If they command men to do justice, they add nothing to men’s obligation to do it, or to any man’s right to enforce it. They are therefore mere idle wind, such as would be commands to consider the day as day, and the night as night.
Statutes forbidding murder, rape, torture, and theft, then, are redundant, adding nothing to our natural obligations as human beings. But legislation consistent with justice is the exception, not the rule. What, then, is the status of “laws” that contravene the natural law? Spooner answered,
If they command or license any man to do injustice, they are criminal on their face. If they command any man to do anything which justice does not require him to do, they are simple, naked usurpations and tyrannies. If they forbid any man to do anything, which justice could permit him to do, they are criminal invasions of his natural and rightful liberty. In whatever light, therefore, they are viewed, they are utterly destitute of everything like authority or obligation.

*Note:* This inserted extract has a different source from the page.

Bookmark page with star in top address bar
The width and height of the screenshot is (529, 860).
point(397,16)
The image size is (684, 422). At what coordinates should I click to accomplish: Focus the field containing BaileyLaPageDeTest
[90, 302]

They are all necessarily either the impudent, fraudulent, and criminal usurpations of tyrants, robbers, and murderers, or the senseless work of ignorant or thoughtless men, who do not know, or certainly do not realize, what they are doing.…
It is intrinsically just as false, absurd, ludicrous, and ridiculous to say that lawmakers, so-called, can invent and make any laws, of their own, authoritatively fixing, or declaring, the rights of individuals, or that shall be in any manner authoritative or obligatory upon individuals, or that individuals may rightfully be compelled to obey, as it would be to say that they can invent and make such mathematics, chemistry, physiology, or other sciences, as they see fit, and rightfully compel individuals to conform all their actions to them, instead of conforming them to the mathematics, chemistry, physiology, or other sciences of nature.
The “laws” that prohibit Edward Snowden (or anyone else) from telling us that the NSA routinely collects our telephone data and has access to our Internet records are decrees of the kind that “forbid any man to do anything, which justice could permit him to do.” They are therefore “criminal invasions of his natural and rightful liberty.”
Snowden should be left free, and those responsible for the spy programs should face justice.